In Oct, I read Muhammad Yunus’ book “A world without poverty” and was inspired by the concept of microcredit and how it helps alleviate millions of people out of poverty in Bangladesh. John Mayer’s new album was also released. His take on Robert Johnson/Cream’s “Crossroads” was mind-blaaarsting. I think I’ve listened to it more than 300 times already. I like how he took a minimalist approach to Clapton’s complex, powerful and somewhat overbearing solos. He gave a lot of soul to that masterpiece; I think he actually improved it. Here it is:

Seeeee wad I mean??

http://www.youtube.com/watch?v=U8F3MNOba1U

#%!&#^$* that guitar ninja…
What’s that word? Oh. Jealousy.

In Nov, I did the Routeburn Track in Te Anau. I didn’t bring a sleeping bag and froze my arse off that night. I did push ups all night to keep alive.
In Dec, I toured Europe. I walked into LV, Prada, Gucci, Dior, Bucherer. Couldn’t afford anything! Fken hell. It pissed me off to the max.
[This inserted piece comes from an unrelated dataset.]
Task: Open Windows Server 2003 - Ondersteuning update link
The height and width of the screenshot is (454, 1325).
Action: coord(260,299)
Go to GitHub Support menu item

It was a few days ago since I returned from Thailand. The temple I meditated at was simple and old school. Sanctuary, I soon realized, was confined only by the mind and far beyond the four walls of the temple. The 4 days there were challenging. We rose at 330am, had a 2 hr prayer session, then went to the wet market to collect food from the mongers. I saw villagers, whom were by no means well off, giving us food. It was a heart warming experience. After that we had our only meal of the day. Then we did community service. Emptying the trash cans and disposing rubbish at the dumping ground. There I was, covered in shit and hanging by the side of a dilapidated garbage truck with files buzzing around; happy. After the meditation course, I felt lighter. It was like a detoxification of the mind. Back in Bangkok, I realized my 5 senses were sharper. The colours seem brighter, the music seem sweeter. Alcohol, well alcohol tastes just as good.
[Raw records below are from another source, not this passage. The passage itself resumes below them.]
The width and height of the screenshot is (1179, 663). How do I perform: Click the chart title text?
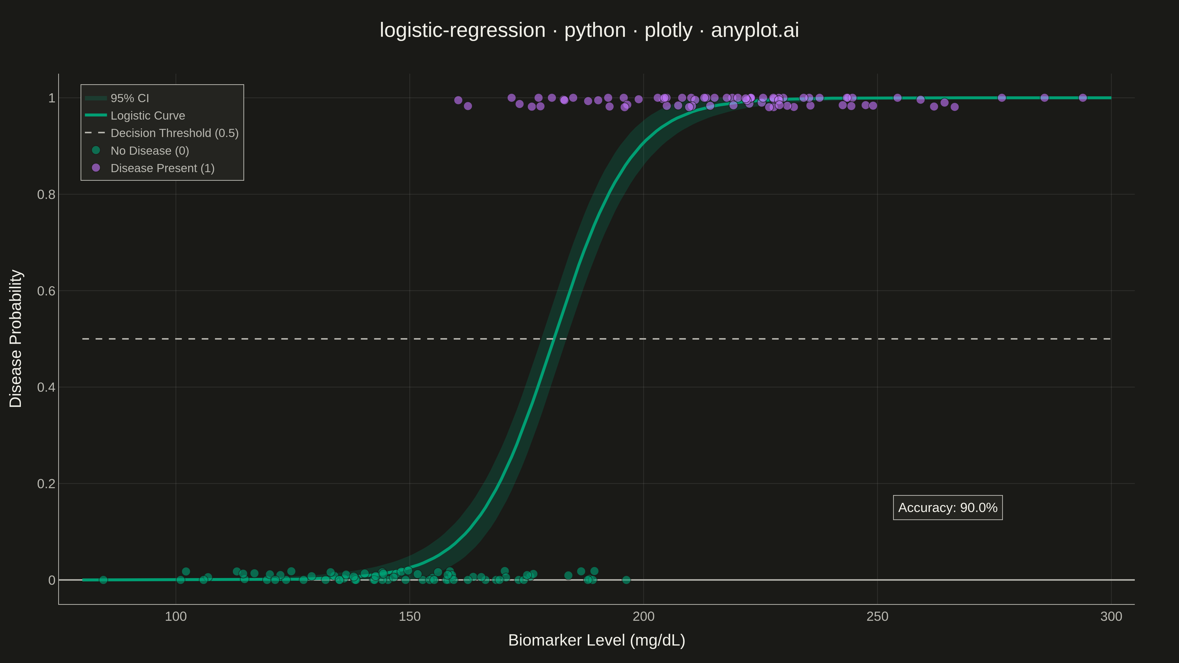(x=589, y=30)
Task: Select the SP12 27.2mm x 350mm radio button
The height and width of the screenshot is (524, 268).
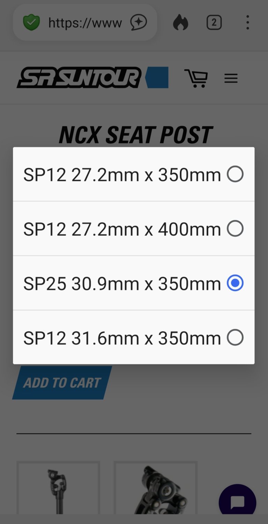Action: click(x=235, y=174)
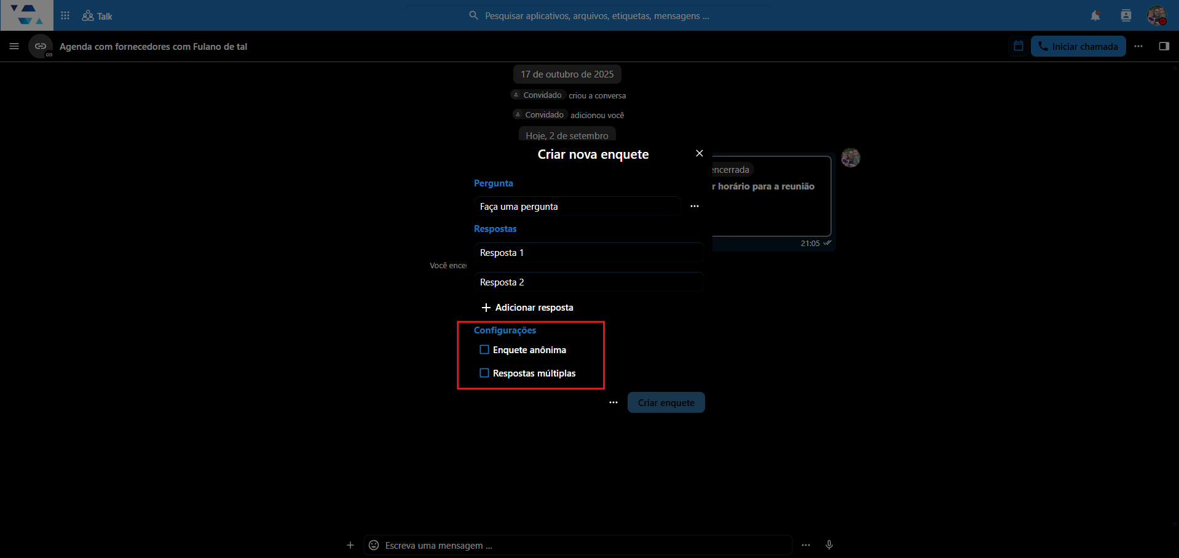Click the Iniciar chamada button
1179x558 pixels.
click(1078, 46)
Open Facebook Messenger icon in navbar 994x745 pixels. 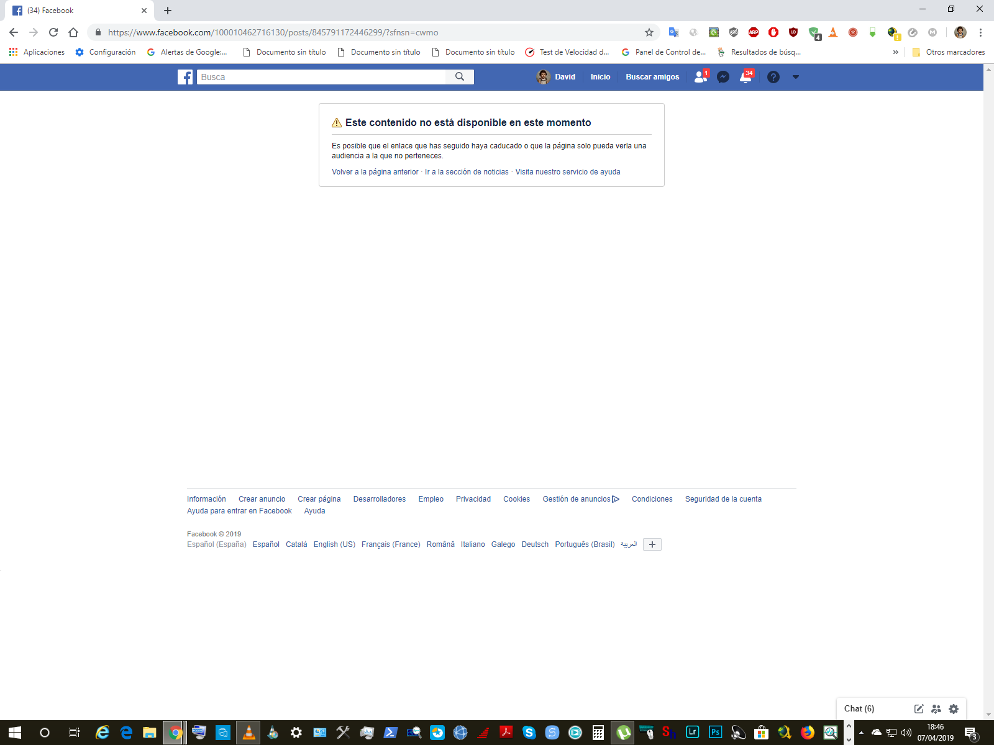click(x=723, y=77)
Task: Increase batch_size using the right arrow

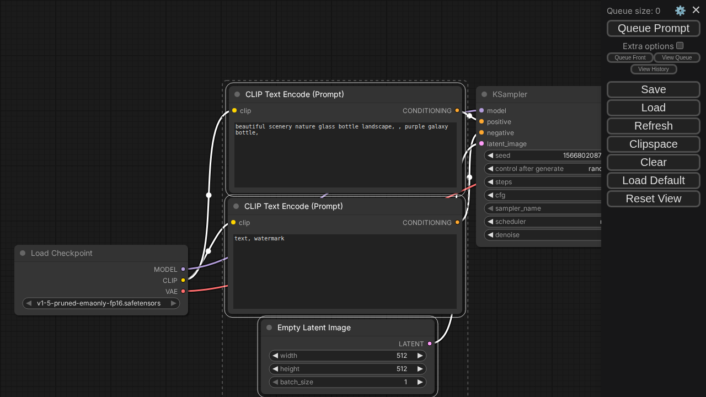Action: coord(420,382)
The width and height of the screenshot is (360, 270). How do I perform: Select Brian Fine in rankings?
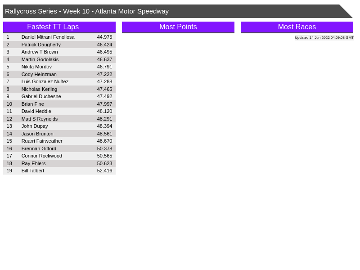point(33,104)
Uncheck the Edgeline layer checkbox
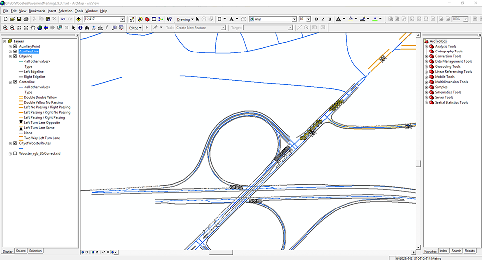482x260 pixels. 15,56
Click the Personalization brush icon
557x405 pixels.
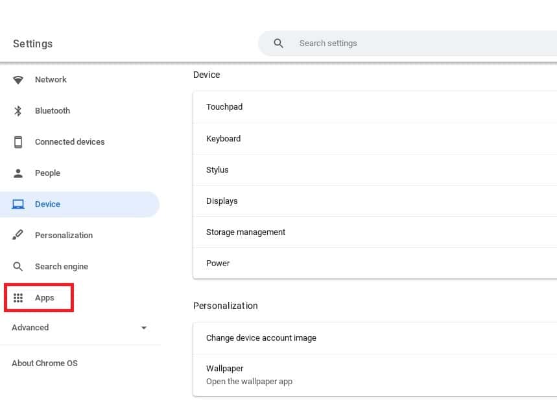[18, 235]
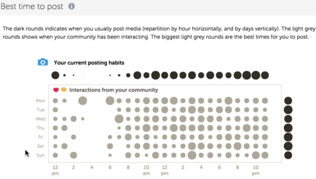Click the Sunday 2 am interaction bubble
The width and height of the screenshot is (316, 179).
tap(73, 155)
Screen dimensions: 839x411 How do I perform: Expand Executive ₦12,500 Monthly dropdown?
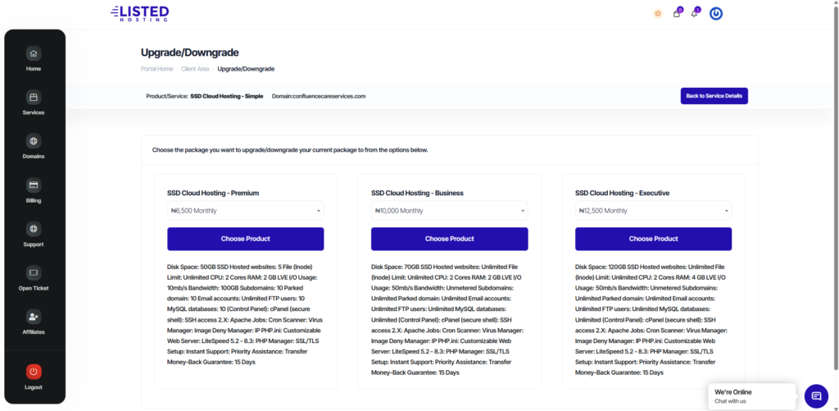pos(653,211)

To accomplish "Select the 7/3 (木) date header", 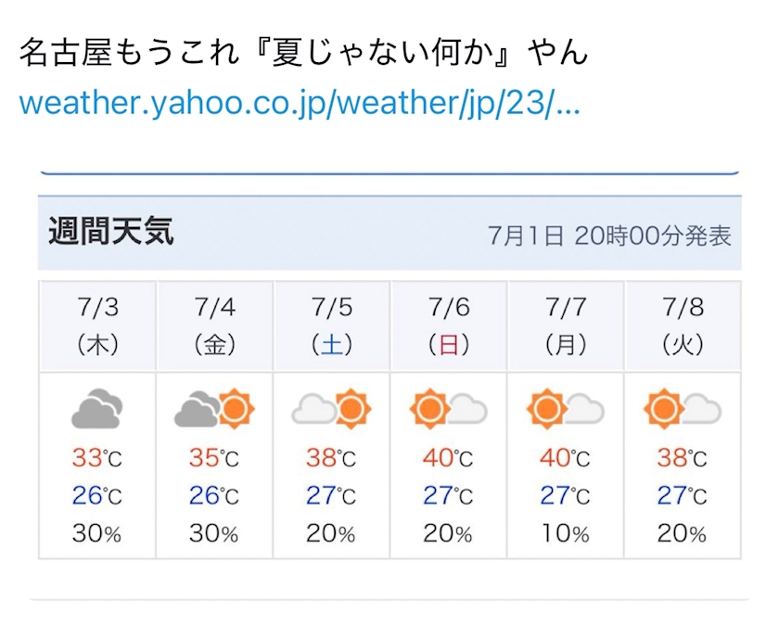I will click(x=97, y=325).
So now, I’m looking at the ceiling, wondering how on earth I can make it in this world. Robert F. Kennedy once said of his family: “We were to try harder than anyone else. We might not be the best, and none of us were, but we were to make the effort to be the best. After you have done the best you can, the hell with it.” Perhaps that’s what life’s about. Chasing that elusive goal. Perhaps achievement is all in the pursuit of that goal. I’ll end this lengthy post by my all-time favorite quote:
“Facing it, always facing it, that’s the way to get through it. Face it.”